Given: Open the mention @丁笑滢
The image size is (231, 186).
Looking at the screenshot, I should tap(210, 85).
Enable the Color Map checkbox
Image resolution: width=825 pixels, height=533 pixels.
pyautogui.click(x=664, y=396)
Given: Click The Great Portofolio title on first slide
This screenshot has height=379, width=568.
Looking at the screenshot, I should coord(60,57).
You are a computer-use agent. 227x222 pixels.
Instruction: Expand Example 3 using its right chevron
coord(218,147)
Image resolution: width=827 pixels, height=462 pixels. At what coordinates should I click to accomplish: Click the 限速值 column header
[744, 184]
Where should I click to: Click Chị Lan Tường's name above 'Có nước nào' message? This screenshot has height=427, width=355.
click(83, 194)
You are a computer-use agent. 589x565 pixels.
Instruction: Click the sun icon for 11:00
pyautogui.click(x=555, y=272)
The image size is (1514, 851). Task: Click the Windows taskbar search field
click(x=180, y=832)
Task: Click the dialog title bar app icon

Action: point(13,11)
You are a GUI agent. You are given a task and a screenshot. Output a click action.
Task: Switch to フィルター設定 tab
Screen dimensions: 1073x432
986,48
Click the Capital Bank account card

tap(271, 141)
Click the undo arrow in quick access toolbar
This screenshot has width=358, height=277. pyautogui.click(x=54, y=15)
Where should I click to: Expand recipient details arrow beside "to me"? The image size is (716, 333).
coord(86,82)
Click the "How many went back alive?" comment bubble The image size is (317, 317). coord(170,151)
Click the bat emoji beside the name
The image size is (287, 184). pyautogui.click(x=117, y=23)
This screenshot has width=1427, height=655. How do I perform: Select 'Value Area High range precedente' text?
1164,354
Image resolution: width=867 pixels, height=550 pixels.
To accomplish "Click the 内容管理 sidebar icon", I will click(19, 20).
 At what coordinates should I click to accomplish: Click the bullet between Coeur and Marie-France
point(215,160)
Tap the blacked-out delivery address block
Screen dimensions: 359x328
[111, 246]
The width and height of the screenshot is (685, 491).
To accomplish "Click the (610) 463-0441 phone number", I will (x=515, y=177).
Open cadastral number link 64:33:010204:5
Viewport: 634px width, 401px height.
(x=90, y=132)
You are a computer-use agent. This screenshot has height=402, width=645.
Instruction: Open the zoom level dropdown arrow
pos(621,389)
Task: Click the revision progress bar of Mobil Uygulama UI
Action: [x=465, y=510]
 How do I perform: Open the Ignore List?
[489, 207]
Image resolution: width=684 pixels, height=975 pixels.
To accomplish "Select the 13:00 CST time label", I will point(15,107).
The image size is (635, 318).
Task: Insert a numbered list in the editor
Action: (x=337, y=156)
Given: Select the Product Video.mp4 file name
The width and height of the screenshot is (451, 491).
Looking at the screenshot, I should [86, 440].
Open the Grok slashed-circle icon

■ ■ ■ ■

**EXERCISE PROMPT**
Work through the data above and give the number of lines in which "agent" appears; add nothing else.

**RESPONSE TO THE EXERCISE**
4